When asked about Vista SP2's status on TechNet and MSDN, a Microsoft spokeswoman confirmed that it is not yet available to subscribers. "Windows Vista SP2 RTM is available only to OEMs at this time," she said. She had no additional information about when TechNet and MSDN users would be able to download SP2.
Others will have to wait even longer, although the timetable is muddy at best. In an entry posted to its Windows Vista blog, Microsoft said, "We expect Windows Vista and Windows Server 2008 SP2 to be publicly available in Q2 2009." That would place a general public release before the end of June.
A different blog, however, was more vague about a delivery date. "Consumers with Windows Vista SP1 don't need to do anything special to get SP2; simply turn on Windows Update and sometime during the coming months your computer will download and install SP2," said Celine Allee, a director in the Windows client IT team, on the Springboard Series site.
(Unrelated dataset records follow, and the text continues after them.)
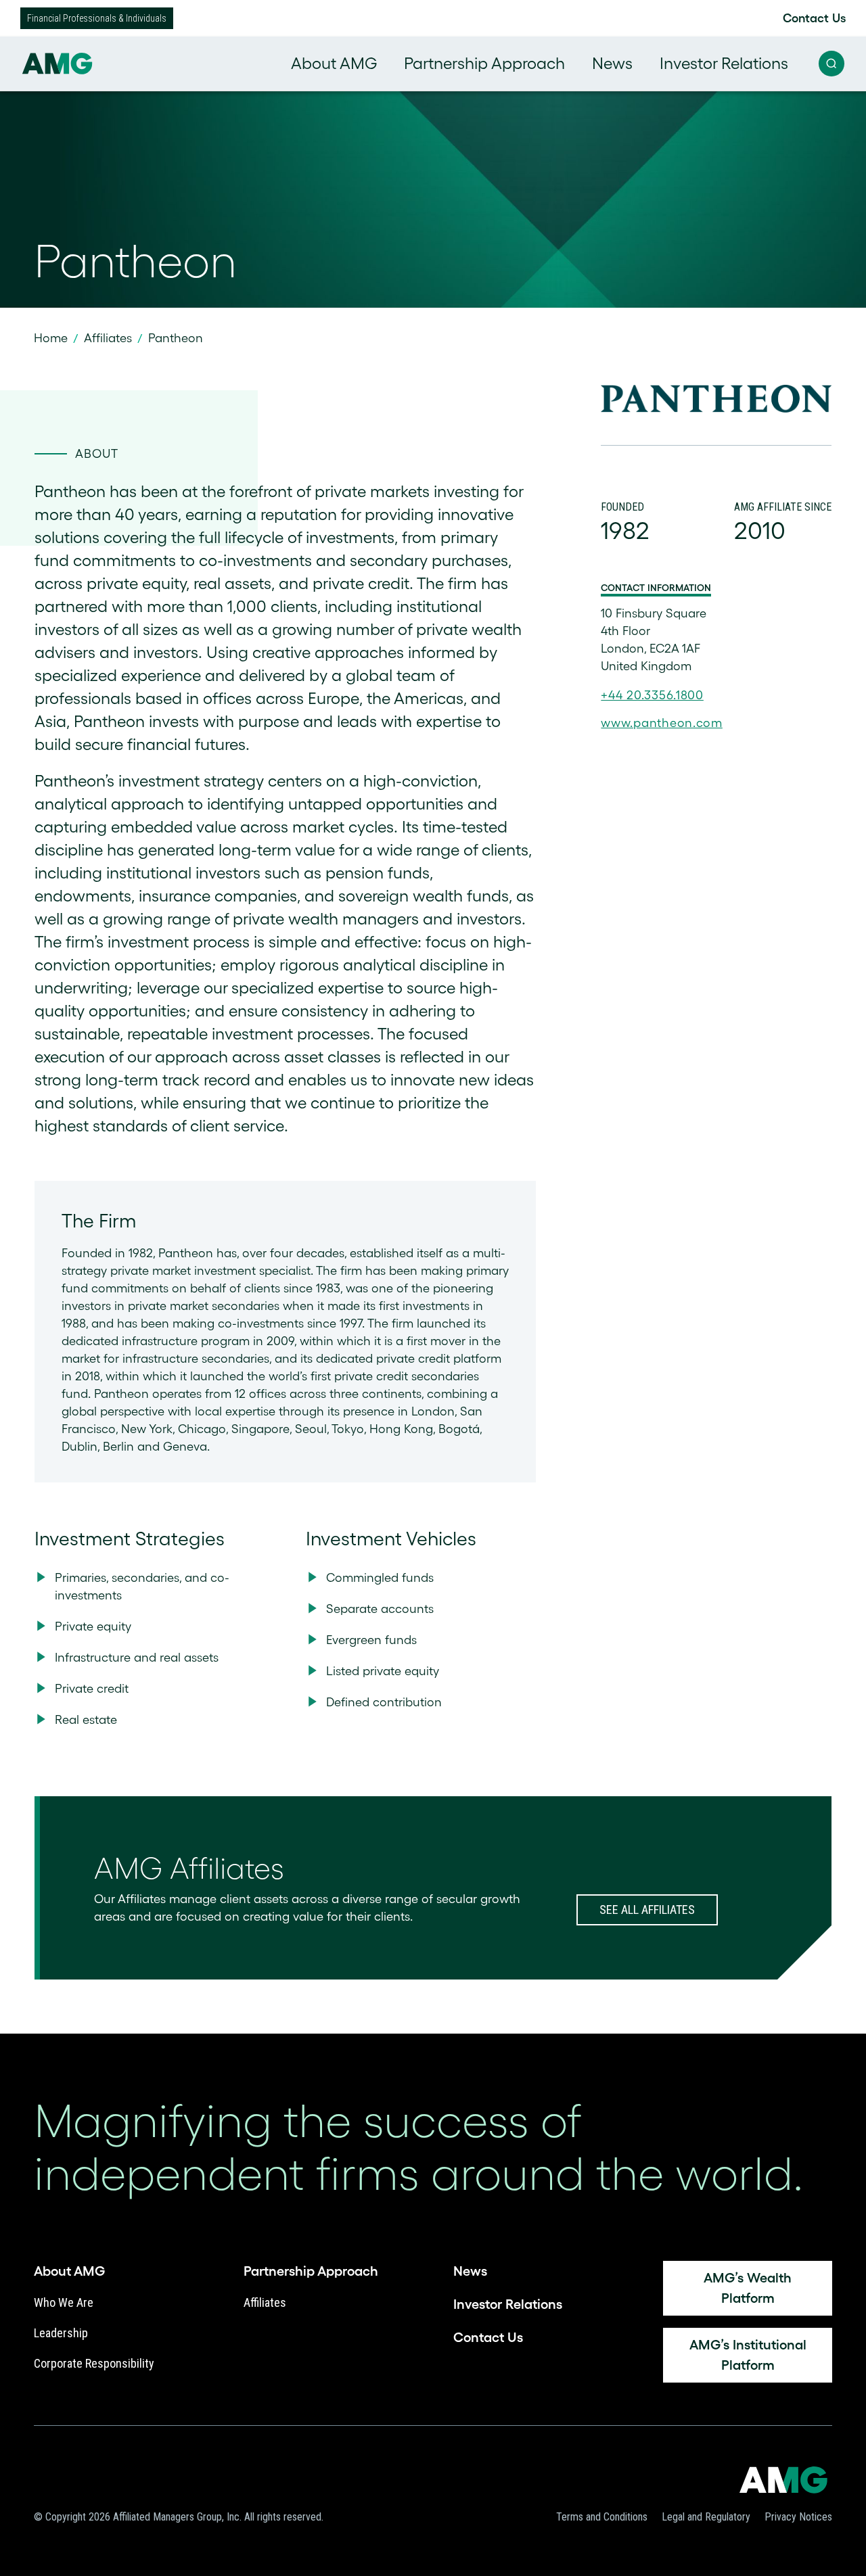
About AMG (334, 63)
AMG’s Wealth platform (748, 2287)
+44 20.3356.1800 (652, 695)
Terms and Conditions (601, 2516)
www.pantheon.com (662, 723)
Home (51, 338)
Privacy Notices (798, 2516)
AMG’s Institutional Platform (747, 2354)
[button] (831, 63)
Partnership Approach (484, 63)
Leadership (61, 2333)
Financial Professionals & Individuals (96, 18)
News (612, 63)
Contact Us (814, 18)
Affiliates (108, 338)
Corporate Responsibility (94, 2363)
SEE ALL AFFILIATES (647, 1909)
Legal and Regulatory (706, 2516)
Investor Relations (724, 63)
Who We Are (63, 2302)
Wednesday, Allee's message was edited and the reference to Vista SP2 and Windows Update was deleted. When asked why Allee's post had been changed, a Microsoft spokeswoman said that the original had been an "earlier draft" and that the "accurate one" was the current entry, which omits the mention of a timeline, vague as it was.
At the same time as it sent Vista SP2 for duplication, Microsoft also announced that the tool that had blocked downloads of the service pack's predecessor, Vista SP1, had expired as of Tuesday. Users who had deployed the tool to prevent Vista from receiving SP1 would now start seeing the update offered in Windows Update, the company said.
The tool, however, can be used to bar Vista SP2 -- or Server 2008 SP2 -- from reaching systems for the next 12 months.
Microsoft's pace for Vista SP2 was quicker than some predicted. In January, the Malaysian site TechARP.com, which has leaked accurate dates for many moves by Microsoft, said that Vista SP2 would hit RTM no later than mid-May.